Jácome Vela, carretero, vecino de México, se obliga de pagar a Juan Díaz Matamoros 600 pesos y dos tomines de oro común, por el precio de 49 bueyes.
Convenio celebrado entre Juan Pantoja y Jácome Vela, carreteros, para que Francisco de Santo Antón y su mujer, indios naturales de Calpulapa[ Capulalpan], les sirvan en sus cuadrillas hasta liquidarles las deudas por ellos contraídas.
Jácome Vela, carretero, vecino de la ciudad de México, se obliga de conducir 5 pipas de vino a la capital del reino, y entregarlas a Baltazar Rodríguez o a quien su poder hubiere.
María Rodríguez, viuda de José Cortés, vecina del pueblo de Jalapa, hija legítima de Jácome Vela y de Mariana Hernández, otorga su testamento donde declara fue casada con José Cortés con quien tuvo 3 hijos, al tiempo de casarse no trajeron bien alguno. Entre sus bienes se encuentra la casa de su morada, a María Isabel, esclava de 27 años más o menos y a su hija Antonia de la Rosa, mulata esclava, de 13 años. Nombra como albacea testamentaria y tenedora de sus bienes a Gertrudis Cortés y a Ángela Cortés, su hijas, y como herederos a sus 3 hijos.
Jácome Vela, vecino de México, se obliga de pagar a Tomás de Herrera, vecino de Jalapa, 170 pesos de oro común, los cuales son por razón del traspaso de una obligación que cobrará de Francisco López, vecino de México.

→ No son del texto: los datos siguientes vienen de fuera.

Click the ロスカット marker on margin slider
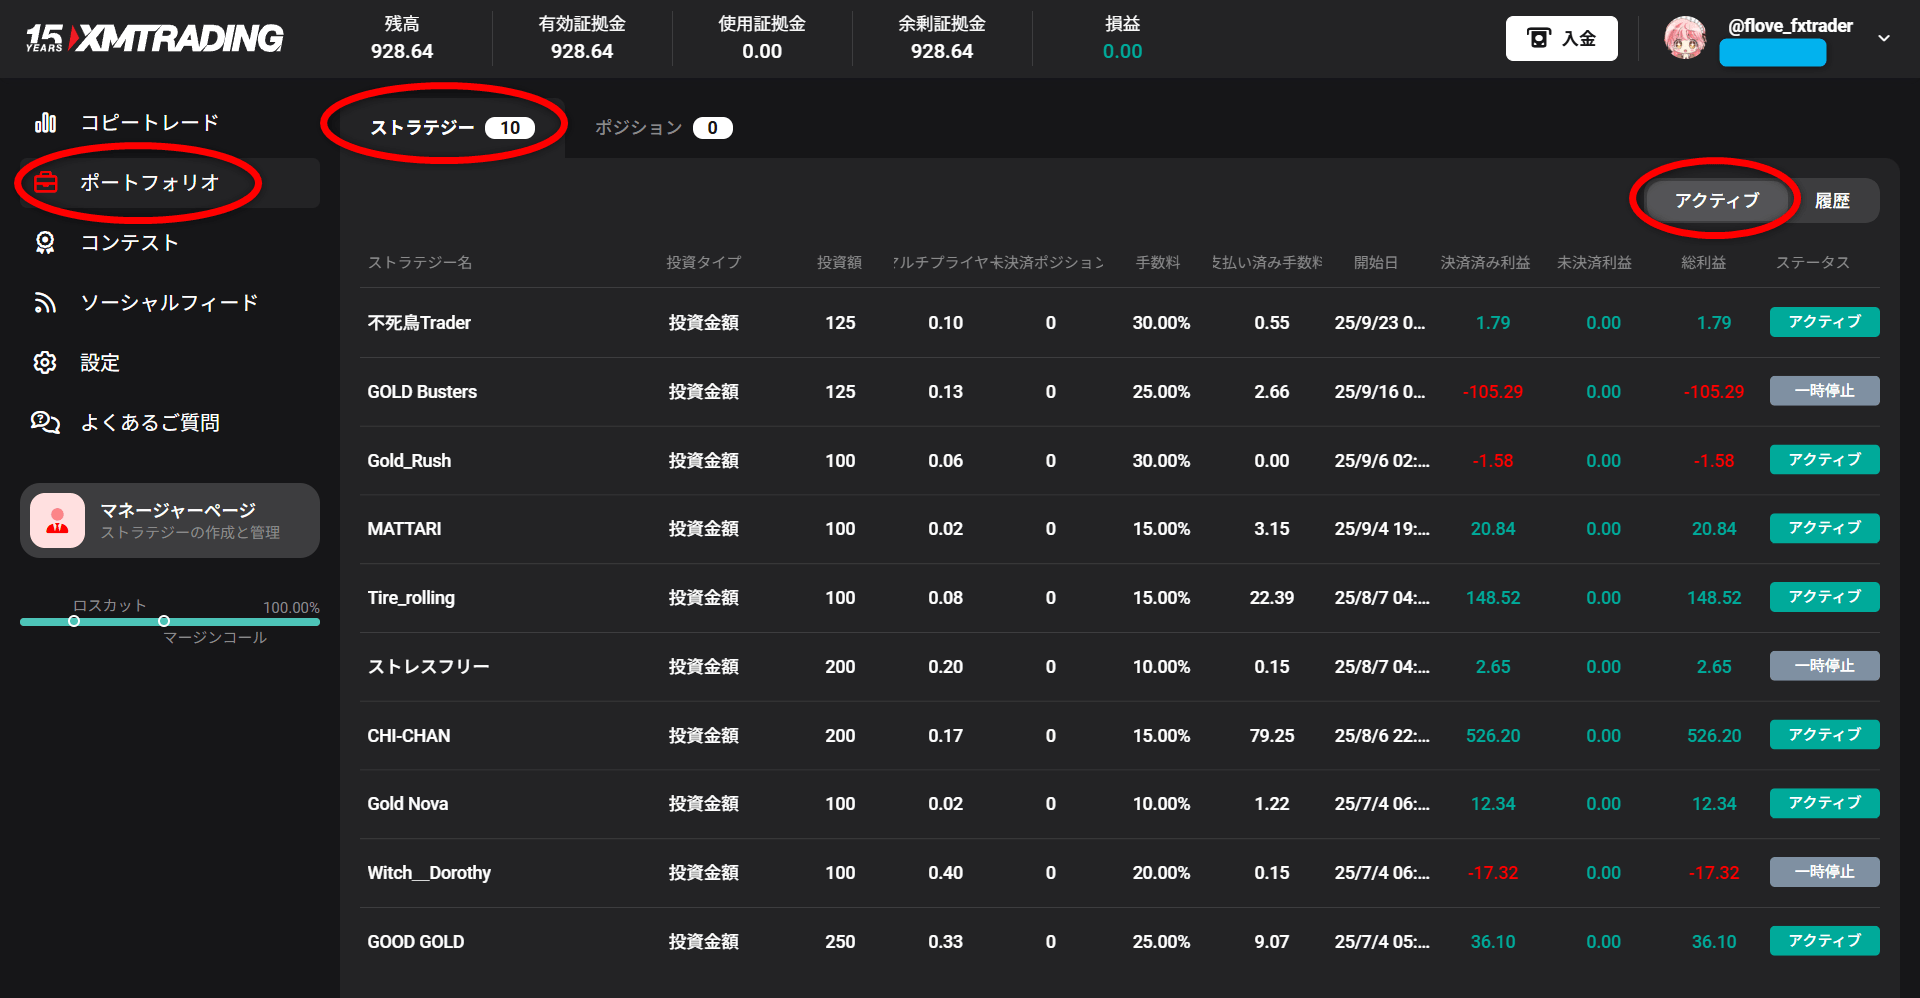 pyautogui.click(x=74, y=621)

Jácome Vela, vecino de México, se obliga de pagar a Sebastián Díaz, vecino de Jalapa, 45 pesos de oro común los cuales son por razón de una deuda de Juan Martín Casillas y unas fanegas de maíz.

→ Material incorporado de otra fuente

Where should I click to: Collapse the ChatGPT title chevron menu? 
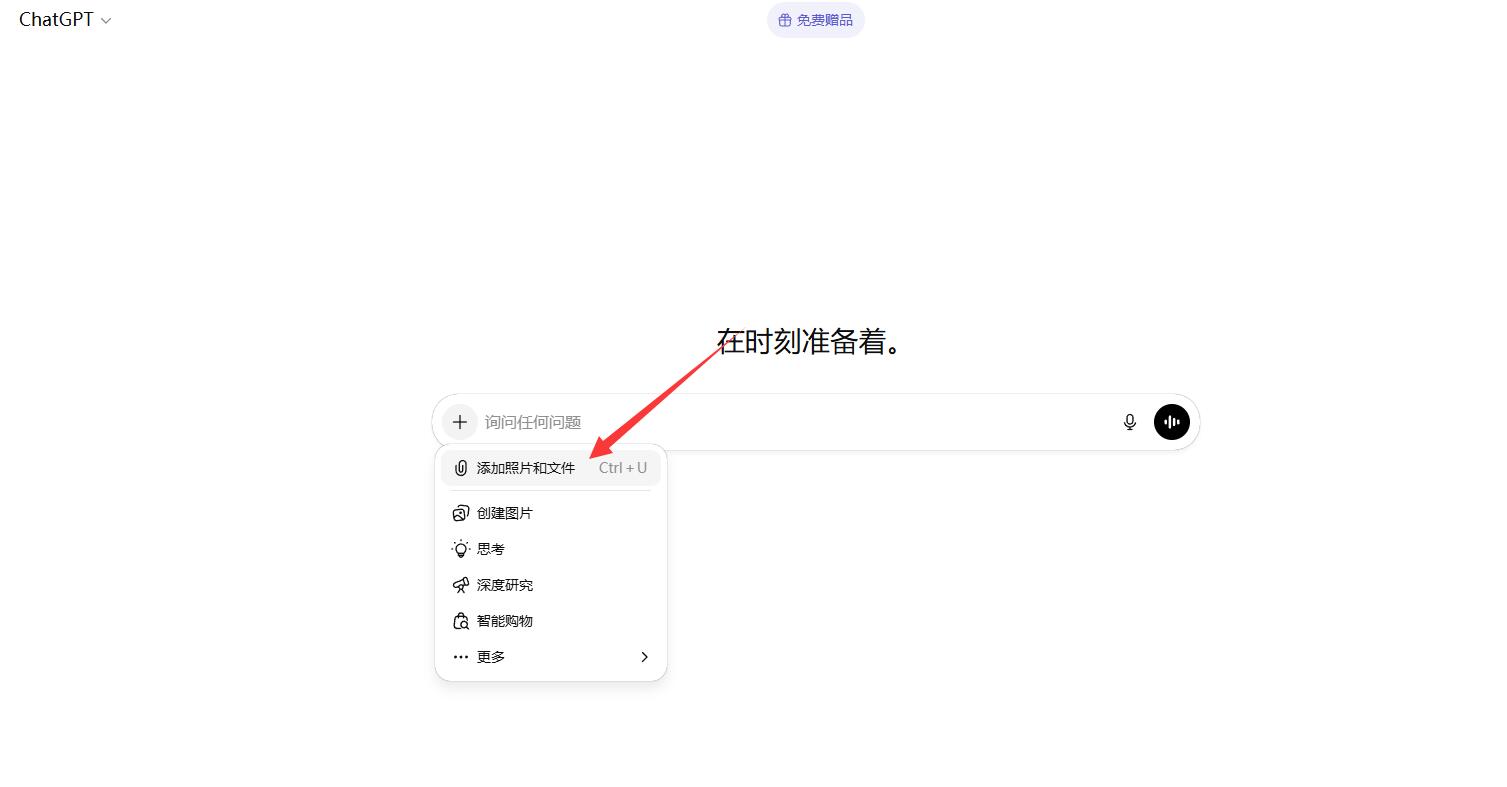pos(107,19)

Mariana Hernández, viuda de Jácome Vela, curadora de sus menores hijos nombrados Juan y María, recibe del Lic. Don Juan de Bañuelos [Cabeza de Vaca), presbítero, albacea y tenedor de bienes de Bartolomé Rodríguez, difunto, 22 mulas arria, 13 aparejadas de reata abajo y 9 en pelo en virtud de la manda y legado que Bartolomé Rodríguez dispuso en su testamento.